MADELINE IVA: You went to RWA nationals this year, and you tell us about #Bittercon here. What have you learned about people who go to major conferences, vs. the people who don’t?
KIERSTEN HALLIE KRUM: Oh #Bittercon. When you care enough to share your best snark.
I’m a big proponent for pre-published writers to attend writing conferences. Writing is a solitary endeavor and conferences educate, support, and inspire us in a setting designed to encourage networking and socialization with other writers.
That said, the costs for conferences/conventions are high, especially on the national level. There are a number of more intimate regional/chapter conferences within the RWA network (and outside of it) that offer many of the advantages of a national conference without the higher costs and larger crowds.
Two of the more popular ones are the earlier mentioned New Jersey Romance Writers Put Your Heart in a Book conference every October and the Greater Seattle Romance Writers Emerald City Writers’ Conference, also in October. One for each coast! I don’t know if there’s any difference between people who do or don’t attend a major conference, but I’ve never heard anyone say, “I’m so sorry I went to that conference. What a colossal waste of time and money.”
One of the best perks for pre-published writers at these conferences is the opportunity to pitch their books to invited agents and editors. A one-on-one pitch is stressful, no question. But if you’ve done your homework and you’re pitching to the right editor/agent for your material, you will almost always get a submission request. Seventy percent of authors who get a request do not fulfill it. I swear my next conference button is going to read “Are You in the 30%?”

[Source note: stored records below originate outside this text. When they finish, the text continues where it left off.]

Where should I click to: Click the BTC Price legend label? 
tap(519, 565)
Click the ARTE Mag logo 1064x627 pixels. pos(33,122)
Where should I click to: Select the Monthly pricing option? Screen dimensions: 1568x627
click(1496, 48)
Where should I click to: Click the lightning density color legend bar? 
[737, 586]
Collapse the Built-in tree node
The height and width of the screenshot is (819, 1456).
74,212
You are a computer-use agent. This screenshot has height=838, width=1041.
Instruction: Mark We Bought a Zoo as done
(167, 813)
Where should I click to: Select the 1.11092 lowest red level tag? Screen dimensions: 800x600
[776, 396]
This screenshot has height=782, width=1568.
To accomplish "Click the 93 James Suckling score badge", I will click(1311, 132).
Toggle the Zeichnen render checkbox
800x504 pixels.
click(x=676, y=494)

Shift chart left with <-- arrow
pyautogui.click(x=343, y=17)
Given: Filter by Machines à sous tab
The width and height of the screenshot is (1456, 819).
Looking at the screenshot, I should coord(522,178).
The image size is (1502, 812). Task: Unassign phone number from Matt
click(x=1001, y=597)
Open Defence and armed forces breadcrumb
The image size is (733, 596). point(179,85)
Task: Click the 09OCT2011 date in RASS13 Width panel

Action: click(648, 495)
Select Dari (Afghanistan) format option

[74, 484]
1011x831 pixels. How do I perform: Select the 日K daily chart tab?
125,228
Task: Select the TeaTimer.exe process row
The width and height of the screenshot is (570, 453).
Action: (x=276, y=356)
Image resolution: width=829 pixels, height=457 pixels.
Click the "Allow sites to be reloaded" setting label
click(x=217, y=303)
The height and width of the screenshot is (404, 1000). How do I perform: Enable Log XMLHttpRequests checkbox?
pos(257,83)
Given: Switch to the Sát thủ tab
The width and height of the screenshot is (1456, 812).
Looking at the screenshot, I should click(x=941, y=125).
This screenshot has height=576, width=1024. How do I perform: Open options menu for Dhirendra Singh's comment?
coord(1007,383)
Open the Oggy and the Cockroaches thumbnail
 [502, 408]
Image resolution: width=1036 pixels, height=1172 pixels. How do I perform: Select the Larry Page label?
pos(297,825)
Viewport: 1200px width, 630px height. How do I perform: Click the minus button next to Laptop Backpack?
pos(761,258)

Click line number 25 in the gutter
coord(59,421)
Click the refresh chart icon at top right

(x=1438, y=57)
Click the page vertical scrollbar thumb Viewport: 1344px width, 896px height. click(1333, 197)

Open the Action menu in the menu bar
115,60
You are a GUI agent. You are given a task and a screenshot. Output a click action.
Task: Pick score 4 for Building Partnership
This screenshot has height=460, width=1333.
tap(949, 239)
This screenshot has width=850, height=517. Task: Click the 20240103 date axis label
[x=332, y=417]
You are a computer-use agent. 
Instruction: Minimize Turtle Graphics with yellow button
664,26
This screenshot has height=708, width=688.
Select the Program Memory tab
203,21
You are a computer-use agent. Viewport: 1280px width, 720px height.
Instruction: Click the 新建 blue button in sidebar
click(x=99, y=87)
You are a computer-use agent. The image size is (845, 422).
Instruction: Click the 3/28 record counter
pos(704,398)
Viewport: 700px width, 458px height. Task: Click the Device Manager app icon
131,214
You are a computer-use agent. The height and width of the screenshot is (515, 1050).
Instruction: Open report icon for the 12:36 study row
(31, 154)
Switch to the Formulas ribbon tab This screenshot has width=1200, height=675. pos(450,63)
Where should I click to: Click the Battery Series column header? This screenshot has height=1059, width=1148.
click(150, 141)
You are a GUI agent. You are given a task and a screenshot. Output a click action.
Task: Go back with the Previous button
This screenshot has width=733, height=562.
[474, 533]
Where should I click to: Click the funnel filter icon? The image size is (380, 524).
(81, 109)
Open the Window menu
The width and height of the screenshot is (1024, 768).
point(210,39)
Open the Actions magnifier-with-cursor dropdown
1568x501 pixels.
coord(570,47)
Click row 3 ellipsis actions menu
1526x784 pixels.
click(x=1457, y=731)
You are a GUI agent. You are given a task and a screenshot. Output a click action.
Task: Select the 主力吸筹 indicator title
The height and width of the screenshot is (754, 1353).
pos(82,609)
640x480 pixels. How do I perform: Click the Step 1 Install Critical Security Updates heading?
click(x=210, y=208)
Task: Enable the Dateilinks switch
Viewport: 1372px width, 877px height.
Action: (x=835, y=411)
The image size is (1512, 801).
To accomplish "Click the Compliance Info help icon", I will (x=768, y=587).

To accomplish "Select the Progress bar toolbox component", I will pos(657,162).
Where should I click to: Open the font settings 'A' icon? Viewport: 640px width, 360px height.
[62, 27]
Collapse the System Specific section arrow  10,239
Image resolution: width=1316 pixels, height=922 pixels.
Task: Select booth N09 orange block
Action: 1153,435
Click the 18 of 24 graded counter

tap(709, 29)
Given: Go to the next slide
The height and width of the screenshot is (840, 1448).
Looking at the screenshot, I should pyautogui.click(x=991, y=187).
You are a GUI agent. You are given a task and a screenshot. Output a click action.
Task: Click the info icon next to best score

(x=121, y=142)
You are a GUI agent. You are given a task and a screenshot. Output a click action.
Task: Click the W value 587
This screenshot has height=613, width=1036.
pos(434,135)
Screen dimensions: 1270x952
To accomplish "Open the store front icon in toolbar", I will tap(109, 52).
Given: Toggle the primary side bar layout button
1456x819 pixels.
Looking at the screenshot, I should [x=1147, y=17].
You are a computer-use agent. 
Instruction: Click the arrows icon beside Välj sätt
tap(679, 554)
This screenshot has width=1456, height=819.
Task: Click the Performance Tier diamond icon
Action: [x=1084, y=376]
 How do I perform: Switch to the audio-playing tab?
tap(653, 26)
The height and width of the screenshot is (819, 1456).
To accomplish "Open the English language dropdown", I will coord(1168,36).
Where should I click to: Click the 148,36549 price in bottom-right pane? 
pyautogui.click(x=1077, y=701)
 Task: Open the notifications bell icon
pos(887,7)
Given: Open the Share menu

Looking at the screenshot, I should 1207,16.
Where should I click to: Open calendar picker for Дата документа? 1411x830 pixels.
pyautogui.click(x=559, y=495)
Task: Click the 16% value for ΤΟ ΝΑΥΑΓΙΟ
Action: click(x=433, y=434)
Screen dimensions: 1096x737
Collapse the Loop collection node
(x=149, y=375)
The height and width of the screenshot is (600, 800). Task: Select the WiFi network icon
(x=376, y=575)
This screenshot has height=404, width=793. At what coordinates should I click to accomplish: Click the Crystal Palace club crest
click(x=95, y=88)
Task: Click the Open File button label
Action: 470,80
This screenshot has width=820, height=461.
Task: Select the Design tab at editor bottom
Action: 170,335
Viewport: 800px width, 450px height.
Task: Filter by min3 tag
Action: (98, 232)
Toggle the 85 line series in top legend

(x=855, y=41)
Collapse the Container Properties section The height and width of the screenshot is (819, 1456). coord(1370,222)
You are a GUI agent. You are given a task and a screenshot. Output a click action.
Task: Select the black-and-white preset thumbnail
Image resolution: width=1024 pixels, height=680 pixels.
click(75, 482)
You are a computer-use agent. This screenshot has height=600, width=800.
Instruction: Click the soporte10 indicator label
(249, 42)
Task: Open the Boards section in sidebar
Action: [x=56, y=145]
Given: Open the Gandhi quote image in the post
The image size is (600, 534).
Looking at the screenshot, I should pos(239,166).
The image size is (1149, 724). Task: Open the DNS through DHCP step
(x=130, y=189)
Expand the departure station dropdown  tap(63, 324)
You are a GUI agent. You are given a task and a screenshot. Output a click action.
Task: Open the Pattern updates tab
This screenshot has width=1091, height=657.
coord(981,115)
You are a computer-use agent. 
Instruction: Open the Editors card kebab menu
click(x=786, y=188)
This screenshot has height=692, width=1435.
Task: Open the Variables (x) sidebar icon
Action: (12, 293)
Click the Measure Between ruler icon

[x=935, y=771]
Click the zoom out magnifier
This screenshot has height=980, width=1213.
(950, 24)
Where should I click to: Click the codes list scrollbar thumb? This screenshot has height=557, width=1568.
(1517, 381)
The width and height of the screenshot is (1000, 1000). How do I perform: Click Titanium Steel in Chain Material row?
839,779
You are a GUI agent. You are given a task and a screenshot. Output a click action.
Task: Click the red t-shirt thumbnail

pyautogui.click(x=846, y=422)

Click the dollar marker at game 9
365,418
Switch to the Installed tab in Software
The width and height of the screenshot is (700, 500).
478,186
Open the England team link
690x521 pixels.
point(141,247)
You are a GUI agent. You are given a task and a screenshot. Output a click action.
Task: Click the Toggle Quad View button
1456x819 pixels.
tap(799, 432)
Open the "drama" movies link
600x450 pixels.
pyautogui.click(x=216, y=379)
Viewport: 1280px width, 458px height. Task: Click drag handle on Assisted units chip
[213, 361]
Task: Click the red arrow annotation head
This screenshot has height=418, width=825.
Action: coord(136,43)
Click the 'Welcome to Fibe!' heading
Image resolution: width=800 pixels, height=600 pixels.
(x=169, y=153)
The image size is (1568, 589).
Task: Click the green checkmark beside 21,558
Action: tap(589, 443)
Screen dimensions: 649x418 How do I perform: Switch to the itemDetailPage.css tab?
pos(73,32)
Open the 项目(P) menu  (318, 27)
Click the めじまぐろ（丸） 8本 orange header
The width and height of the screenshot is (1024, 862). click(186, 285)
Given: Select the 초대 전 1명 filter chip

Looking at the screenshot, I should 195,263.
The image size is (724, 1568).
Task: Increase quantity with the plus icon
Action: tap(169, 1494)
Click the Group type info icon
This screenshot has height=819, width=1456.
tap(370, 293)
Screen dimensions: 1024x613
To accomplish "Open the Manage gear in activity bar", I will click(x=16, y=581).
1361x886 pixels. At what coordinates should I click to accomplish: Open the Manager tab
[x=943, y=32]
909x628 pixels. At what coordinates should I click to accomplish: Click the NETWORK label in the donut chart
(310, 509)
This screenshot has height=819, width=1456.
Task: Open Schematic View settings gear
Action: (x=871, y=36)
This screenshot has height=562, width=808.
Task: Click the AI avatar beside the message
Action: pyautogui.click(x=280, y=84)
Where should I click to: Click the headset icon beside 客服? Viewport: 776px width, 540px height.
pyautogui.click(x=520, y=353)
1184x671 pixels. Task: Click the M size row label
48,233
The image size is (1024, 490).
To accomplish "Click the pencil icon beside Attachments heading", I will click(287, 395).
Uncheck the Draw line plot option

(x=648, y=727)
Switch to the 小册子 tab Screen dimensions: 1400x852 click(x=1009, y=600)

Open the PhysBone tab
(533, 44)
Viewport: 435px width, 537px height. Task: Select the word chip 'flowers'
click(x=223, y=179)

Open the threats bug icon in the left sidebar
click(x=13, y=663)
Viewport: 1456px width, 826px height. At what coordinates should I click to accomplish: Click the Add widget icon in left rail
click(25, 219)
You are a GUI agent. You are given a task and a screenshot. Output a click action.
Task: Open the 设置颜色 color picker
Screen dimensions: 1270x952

MADELINE IVA: Most writers kinda dread social media, but you seem to have no fear. What’s your take on it?
KIERSTEN HALLIE KRUM: I love networking; it’s why I take to Twitter so well since it’s basically the world’s cocktail hour.
MADELINE IVA: That’s what I call it too!
KIERSTEN HALLIE KRUM: Overall, I’m a social creature (though I have more than my fair share of hermit moments too). I interact a lot on social media with romance-industry people from all fields.
MADELINE IVA: What are you reading now?
KIERSTEN HALLIE KRUM: Right now, I’m reading through the troves of titles I picked up at RWA National Convention. Recently, as a birthday treat, I was able to read an advanced copy of Victoria Dahl’s upcoming release So Tough to Tame.
MADELINE IVA: Her work is fabulous! Very funny. Love her.
KIERSTEN HALLIE KRUM: Very sexy and fun.
MADELINE IVA: What kind of romance do you write, why do you write it, and when can we see it in print or on Kindle?
KIERSTEN HALLIE KRUM: I write romantic suspense novels, which basically means I write two books in one, as the romantic relationship and the suspense plot have near equal weight and must intertwine within the story.
I love the romantic suspense genre because I love action/adventure mixed in with my romance (as perhaps my TV choices already revealed). I also have a difficult time finding it plausible that a couple can fall in love for life within the course of a few days, but I have much less difficulty believing a couple can fall in love for life within the course of a few days when those days are made up of highly-charge, life-on-the-line moments.
How people behave in stressful situations when they can’t plan how best to present themselves but can only instinctively react reveals a lot about their true characters. Romantic suspense raises that intensity to a crisis life-and-death level and I love to read, watch, and write that.
Currently, I have a manuscript out on submission. It is the first in a three-book modern day, romantic suspense series about a trio of related woman whose family heritage of espionage has been kept secret from them all their lives…until now.
MADELINE IVA: Thanks so much for chatting with us today–hope you come back and hang out with us again.
KIERSTEN HALLIE KRUM: Bye guys! Thanks again for having me here today!